Sometimes you want to see movie characters with pure motive – no layers, psychology, or (shudder) backstory.
Now, by “pure motive” we mean All Motive, as in, Good or Evil, and we have a film that specializes in this Very Thing.
Temptation (1946) stars the tall-haired Merle Oberon as a woman with a Past who is All About the Money. Her character is a completely self-absorbed phoney baloney, just shy of campy caricature. Unhappily for the men in her life, she has enough of the Refinements of her era to fool them.
Oberon, at first, is proud of her inability to love. We suspect there is a Tragic Story in her past, but, fortunately, we are spared these Sordid Details. She marries the affable (and wealthy) George Brent, an Egyptologist who brings her to Cairo – and who, conveniently, spends a lot of time at his excavation site.
Oberon gamely tries to make a New Life Egypt, but – alas! – she is bored, bored, bored.
But look! She meets a handsome young man (Charles Korvin), who is a professional blackmailer of women.

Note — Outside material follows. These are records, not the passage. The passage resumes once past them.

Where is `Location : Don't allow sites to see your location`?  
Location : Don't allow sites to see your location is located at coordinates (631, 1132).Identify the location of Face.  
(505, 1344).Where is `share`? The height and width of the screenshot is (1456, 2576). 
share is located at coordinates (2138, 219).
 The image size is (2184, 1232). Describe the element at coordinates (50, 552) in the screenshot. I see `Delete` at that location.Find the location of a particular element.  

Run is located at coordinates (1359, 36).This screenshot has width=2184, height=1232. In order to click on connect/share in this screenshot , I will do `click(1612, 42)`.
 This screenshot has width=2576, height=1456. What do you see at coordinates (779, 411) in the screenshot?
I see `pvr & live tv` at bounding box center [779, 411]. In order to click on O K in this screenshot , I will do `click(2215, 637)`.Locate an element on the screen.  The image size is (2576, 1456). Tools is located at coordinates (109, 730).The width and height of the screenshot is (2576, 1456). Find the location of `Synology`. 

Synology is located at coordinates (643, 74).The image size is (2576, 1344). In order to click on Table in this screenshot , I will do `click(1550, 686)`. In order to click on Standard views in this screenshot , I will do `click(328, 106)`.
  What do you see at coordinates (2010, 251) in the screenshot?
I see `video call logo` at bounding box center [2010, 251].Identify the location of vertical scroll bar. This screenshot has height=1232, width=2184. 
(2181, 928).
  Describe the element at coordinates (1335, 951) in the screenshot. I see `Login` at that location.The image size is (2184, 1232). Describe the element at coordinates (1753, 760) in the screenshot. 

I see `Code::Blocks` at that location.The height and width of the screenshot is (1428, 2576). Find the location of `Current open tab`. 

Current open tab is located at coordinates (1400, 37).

He isn’t blinded by love or flattery, but he is easily outsmarted by his tremendous ego.
Korvin and Oberon are well matched; each sees the other for who they truly are. But Oberon makes the mistake of falling in love with Korvin, a love that can only lead to murder.
Temptation could be considered a film noir, but it’s really a study in Power and Motive, and who deserves the Top Spot in the Fatale Food Chain (FFC).
Brent, the cuckolded husband, is, sadly, at the bottom of the FFC. His motive is pure: He has a genuine interest in ancient Egyptian history, and he’s helplessly in love with his wife. His limited power comes from the respect he receives from his peers and neighbours.
(Digression: We’re normally lukewarm towards Brent as actor, but we really like him here as a man who blindly trusts a woman, No Matter What.)
Just above Brent on the FFC is Arnold Moss, the police captain. He has power only because he has The Law on his side, but he’s hamstrung by the need for Concrete Proof and Evidence.
Any thriller/film noir worth its Salt will place the femme fatale (or homme fatale) at the top of the FFC. Temptation has both persons fatale, and each struggles to maintain superiority over the other. Oberon is a master manipulator, but so is Korvin, and it’s difficult to guess who will ultimately triumph.
Temptation is based on the popular 1909 novel, Bella Donna, by British novelist and Renaissance Man Robert Hichens. This novel was, apparently, one of the top best-selling books in the United States at the time.
In 1912, the novel was adapted for the Broadway stage, then it was adapted for film in 1915 and again in 1923.
Reviews were mixed for 1946’s Temptation. Variety thought the story was stretched too thin, while our pal Bosley Crowther of the New York Times called it “claptrap”.
Ultimate Movie Rankings lists it at 120 on the box office rankings for 1946, but it did have a respectable domestic gross of $64 million US (adjusted).
This film is underrated, in our opinion. Because of its historical setting, it has a slightly different vibe for a noir. But it is an excellent study in power and motive, and who might outwit whom at the top of the Fatale Food Chain.